— begin —

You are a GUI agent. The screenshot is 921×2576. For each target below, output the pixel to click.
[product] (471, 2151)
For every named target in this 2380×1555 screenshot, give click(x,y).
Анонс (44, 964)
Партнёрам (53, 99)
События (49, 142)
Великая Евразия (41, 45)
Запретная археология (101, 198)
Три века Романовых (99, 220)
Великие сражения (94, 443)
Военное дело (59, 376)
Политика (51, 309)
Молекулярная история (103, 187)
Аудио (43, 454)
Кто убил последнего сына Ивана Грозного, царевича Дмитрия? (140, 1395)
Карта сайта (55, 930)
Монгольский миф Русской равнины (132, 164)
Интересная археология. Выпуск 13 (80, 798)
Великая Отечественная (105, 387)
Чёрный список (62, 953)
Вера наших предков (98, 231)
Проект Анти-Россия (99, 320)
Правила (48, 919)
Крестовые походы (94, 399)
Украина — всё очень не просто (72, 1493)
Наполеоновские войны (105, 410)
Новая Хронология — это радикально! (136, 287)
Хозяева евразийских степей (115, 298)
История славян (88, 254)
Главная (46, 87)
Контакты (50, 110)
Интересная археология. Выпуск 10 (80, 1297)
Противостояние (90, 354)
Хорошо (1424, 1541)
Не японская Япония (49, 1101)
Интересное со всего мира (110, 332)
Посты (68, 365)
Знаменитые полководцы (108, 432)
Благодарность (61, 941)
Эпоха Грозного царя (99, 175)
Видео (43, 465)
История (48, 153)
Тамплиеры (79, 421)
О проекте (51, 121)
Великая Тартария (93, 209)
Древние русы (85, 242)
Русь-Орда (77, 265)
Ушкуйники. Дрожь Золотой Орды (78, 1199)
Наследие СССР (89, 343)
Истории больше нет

— end —

* [DESCRIPTION OF THE TASK]:
Reproduce all of the data above verbatim, from the first line through the last, without altering any character.

* [ANSWER TO THIS TASK]:
You are a GUI agent. The screenshot is 921×2576. For each target below, output the pixel to click.
[product] (471, 2151)
For every named target in this 2380×1555 screenshot, give click(x,y).
Анонс (44, 964)
Партнёрам (53, 99)
События (49, 142)
Великая Евразия (41, 45)
Запретная археология (101, 198)
Три века Романовых (99, 220)
Великие сражения (94, 443)
Военное дело (59, 376)
Политика (51, 309)
Молекулярная история (103, 187)
Аудио (43, 454)
Кто убил последнего сына Ивана Грозного, царевича Дмитрия? (140, 1395)
Карта сайта (55, 930)
Монгольский миф Русской равнины (132, 164)
Интересная археология. Выпуск 13 (80, 798)
Великая Отечественная (105, 387)
Чёрный список (62, 953)
Вера наших предков (98, 231)
Проект Анти-Россия (99, 320)
Правила (48, 919)
Крестовые походы (94, 399)
Украина — всё очень не просто (72, 1493)
Наполеоновские войны (105, 410)
Новая Хронология — это радикально! (136, 287)
Хозяева евразийских степей (115, 298)
История славян (88, 254)
Главная (46, 87)
Контакты (50, 110)
Интересная археология. Выпуск 10 (80, 1297)
Противостояние (90, 354)
Хорошо (1424, 1541)
Не японская Япония (49, 1101)
Интересное со всего мира (110, 332)
Посты (68, 365)
Знаменитые полководцы (108, 432)
Благодарность (61, 941)
Эпоха Грозного царя (99, 175)
Видео (43, 465)
История (48, 153)
Тамплиеры (79, 421)
О проекте (51, 121)
Великая Тартария (93, 209)
Древние русы (85, 242)
Русь-Орда (77, 265)
Ушкуйники. Дрожь Золотой Орды (78, 1199)
Наследие СССР (89, 343)
Истории больше нет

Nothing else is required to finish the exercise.